Submitted by will on Thu, 10/08/2017 - 22:00

My out-apiary is under sustained attack from wasps.

There are dozens around the apiary. They concentrate their attention on the weakest hives. This has turned out to be hives F and H.

Poor hive H is getting a kicking. I initially put the frames of brood at the back. That was a mistake. The bees did not adequately guard the entrance and this set up the cycle of attack and robbing. I found a large number of bee heads and legs. The bodies will have been eaten - presumably by wasps because I haven't seen any hornets. I moved the frames to the front of the hive and reduced the entrance to about 1cm wide. That stopped the build up of bee body parts. It hasn't stopped the robbing. I saw a wasp enter the hive without being challenged during the 5 minutes that I was watching (near 9pm when the flying bees should have been home).

What to do now? I would like to move the hive away from the wasps but I don't really have space to put hive H at home. I could set up a wasp trap but it won't stop the robbing. I could reduce the entrance way even more but that's pointless if they're not guarding.

August swarm

Submitted by will on Thu, 10/08/2017 - 21:59

I caught a swarm today. It was small - perhaps about the size of an orange once it had clustered. It was stuck to the side of the building where my out-apiary is. I suppose that it came from one of my hives.

I boxed the swarm this afternoon and then moved it to the roof this evening.

The swarm is surely too small to survive the winter so I'm considering adding it to hive H, which is has too few bees.

EDIT 12/08/2017 - this colony of bees had absconded from Hive H.

Submitted by will on Mon, 31/07/2017 - 08:54

I had a look into the hives in my out-apiary yesterday. There hasn't been much going on during July to comment on.

All the hives are showing activity. but either there isn't much nectar or they're working on brood production. All the usual pollen, Varroa and cappings which show brood activity. Very little new wax and generally little expansion in stores within the supers.

I think that there has been less nectar, or that the bees have had to travel further for it. Maybe they're expanding brood but I don't have evidence for that.

The wasps have arrived in force, and I found that Hive H was under attack. I had moved the colony from a nucleus hive (containing 5 frames) into a full sized commercial brood body. I placed the frames at the back, away from the entrance. The idea was to encourage comb and brood development at the front of the hive. The actual effect has been to leave the door less well guarded. I found several wasps inside the hive, and the bees were closely covering the brood comb. I moved the comb to the front and reduced the entrance to under 3cm wide.

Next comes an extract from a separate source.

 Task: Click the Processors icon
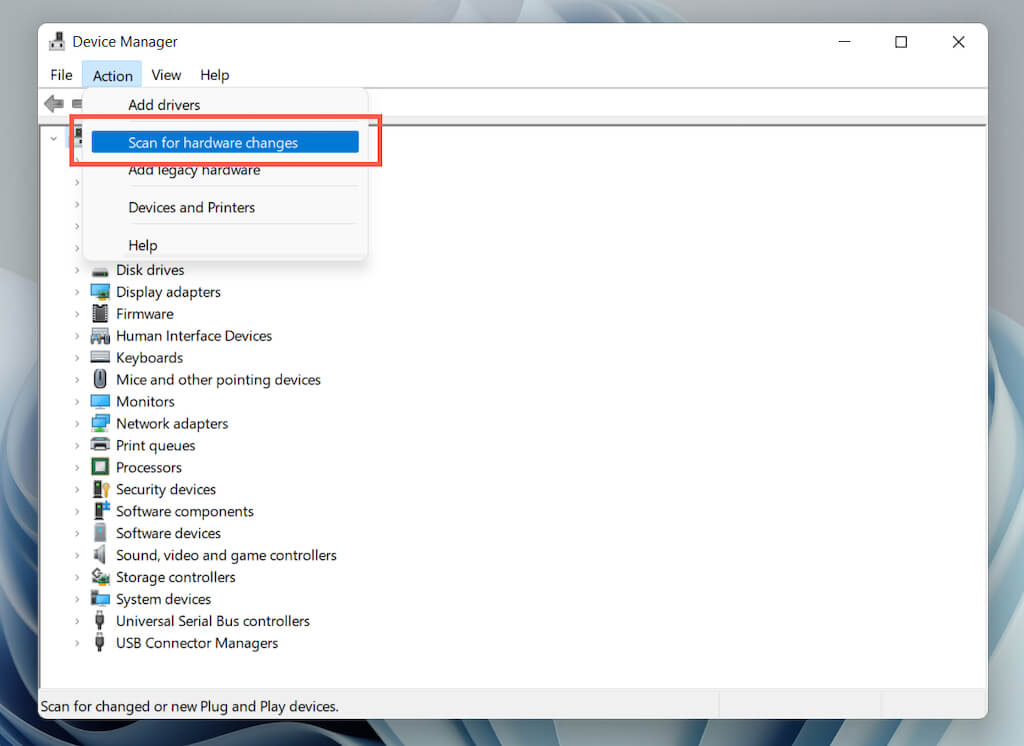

Hive H has apparently produced no Varroa on its' removable floor. There is another possible explanation - that the wasps have been eating the fallen mites, along with some bees.

Elsewhere, I found that Hive D had a super which was almost full. I placed an empty super and a clearer board beneath it. I hope to have some honey from them in a week or so.

A visit from my bee group

Submitted by will on Sun, 30/07/2017 - 16:38

Last weekend my bee group visited my out-apiary in Oxford.

It was a small gathering - 8 people. It might have been larger if I hadn't promised an Attack of the Killer Bees to all who ventured onto the roof. Hive E had been very stressed and its' aggression was difficult to handle.

On the day all the bees were very calm. I don't exactly know why. I think that the June nectar gap may have contributed. My interventions might also have been at fault.

We looked at all the removable boards beneath the mesh floors. I pointed out the evidence of various activities from the detritus which accumulates there. We popped the lids and made sure that the bees had sufficient space to expand.

I did show some brood, and the straight comb which new swarms build. Unfortunately I also found cross combing in the brood box caused by my bright idea to widen the intervals between the frames (to favour Drone production). That's another unnecessary problem caused.

There's a nice write-up about the visit on the OxNatBees blog.